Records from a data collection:
------------------------------------

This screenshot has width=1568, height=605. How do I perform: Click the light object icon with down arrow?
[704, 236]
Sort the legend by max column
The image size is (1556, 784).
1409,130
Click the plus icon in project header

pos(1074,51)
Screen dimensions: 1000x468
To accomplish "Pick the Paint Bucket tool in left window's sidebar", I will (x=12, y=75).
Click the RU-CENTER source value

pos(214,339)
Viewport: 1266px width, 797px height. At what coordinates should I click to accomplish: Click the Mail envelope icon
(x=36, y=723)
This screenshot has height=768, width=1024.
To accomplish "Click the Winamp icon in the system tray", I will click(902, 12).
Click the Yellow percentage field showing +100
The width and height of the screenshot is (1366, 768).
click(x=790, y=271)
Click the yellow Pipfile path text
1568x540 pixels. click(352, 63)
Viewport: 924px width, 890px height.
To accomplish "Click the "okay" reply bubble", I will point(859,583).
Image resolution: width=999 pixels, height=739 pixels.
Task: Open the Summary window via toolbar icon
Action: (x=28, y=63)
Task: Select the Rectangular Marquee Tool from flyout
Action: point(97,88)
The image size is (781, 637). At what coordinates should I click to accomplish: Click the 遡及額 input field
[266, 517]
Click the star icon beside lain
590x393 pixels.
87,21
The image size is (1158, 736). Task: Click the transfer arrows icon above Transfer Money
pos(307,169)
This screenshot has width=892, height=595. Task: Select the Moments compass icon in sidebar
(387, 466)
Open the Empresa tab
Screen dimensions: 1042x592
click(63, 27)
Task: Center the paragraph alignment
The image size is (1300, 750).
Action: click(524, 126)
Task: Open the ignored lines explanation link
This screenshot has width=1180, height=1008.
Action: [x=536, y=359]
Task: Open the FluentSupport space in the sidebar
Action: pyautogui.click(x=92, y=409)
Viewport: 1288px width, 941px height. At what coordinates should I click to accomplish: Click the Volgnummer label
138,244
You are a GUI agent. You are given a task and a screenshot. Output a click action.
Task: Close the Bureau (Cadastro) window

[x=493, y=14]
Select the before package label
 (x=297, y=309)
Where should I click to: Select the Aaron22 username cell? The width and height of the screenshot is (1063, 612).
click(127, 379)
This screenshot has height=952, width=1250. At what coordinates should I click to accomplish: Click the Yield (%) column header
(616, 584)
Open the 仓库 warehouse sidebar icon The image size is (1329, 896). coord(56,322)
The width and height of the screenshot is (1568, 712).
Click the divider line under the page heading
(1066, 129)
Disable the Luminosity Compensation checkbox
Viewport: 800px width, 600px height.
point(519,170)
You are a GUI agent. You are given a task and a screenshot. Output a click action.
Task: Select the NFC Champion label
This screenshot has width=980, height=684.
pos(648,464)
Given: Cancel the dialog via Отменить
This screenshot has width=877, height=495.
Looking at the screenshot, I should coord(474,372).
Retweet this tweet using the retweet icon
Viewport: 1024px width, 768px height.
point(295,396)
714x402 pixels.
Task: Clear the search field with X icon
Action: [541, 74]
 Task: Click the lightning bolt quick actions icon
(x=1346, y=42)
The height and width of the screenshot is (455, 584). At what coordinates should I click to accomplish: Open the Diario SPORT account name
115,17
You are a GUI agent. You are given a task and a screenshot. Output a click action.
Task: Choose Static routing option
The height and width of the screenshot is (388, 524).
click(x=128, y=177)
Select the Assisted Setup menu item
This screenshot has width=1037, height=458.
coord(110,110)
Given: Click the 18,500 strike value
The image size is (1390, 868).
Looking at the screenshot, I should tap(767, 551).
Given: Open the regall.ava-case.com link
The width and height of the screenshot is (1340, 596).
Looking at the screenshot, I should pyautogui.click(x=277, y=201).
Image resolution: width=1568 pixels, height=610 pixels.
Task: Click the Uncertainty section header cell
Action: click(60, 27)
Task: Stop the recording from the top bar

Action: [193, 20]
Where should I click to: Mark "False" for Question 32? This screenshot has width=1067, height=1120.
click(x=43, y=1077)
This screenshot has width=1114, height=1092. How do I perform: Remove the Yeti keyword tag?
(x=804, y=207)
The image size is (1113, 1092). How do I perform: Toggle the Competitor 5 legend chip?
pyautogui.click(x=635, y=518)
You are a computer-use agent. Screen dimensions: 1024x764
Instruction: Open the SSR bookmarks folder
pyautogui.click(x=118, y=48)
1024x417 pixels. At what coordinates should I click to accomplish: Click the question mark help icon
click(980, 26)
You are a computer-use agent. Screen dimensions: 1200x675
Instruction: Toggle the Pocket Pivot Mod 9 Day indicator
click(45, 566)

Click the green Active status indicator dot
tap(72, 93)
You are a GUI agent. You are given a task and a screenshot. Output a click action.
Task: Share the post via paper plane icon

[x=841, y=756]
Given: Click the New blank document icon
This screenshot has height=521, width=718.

------------------------------------

→ **What you should do**:
Count every line of the records that includes "computer", and give that number with no other words.

→ **Expected output**:
2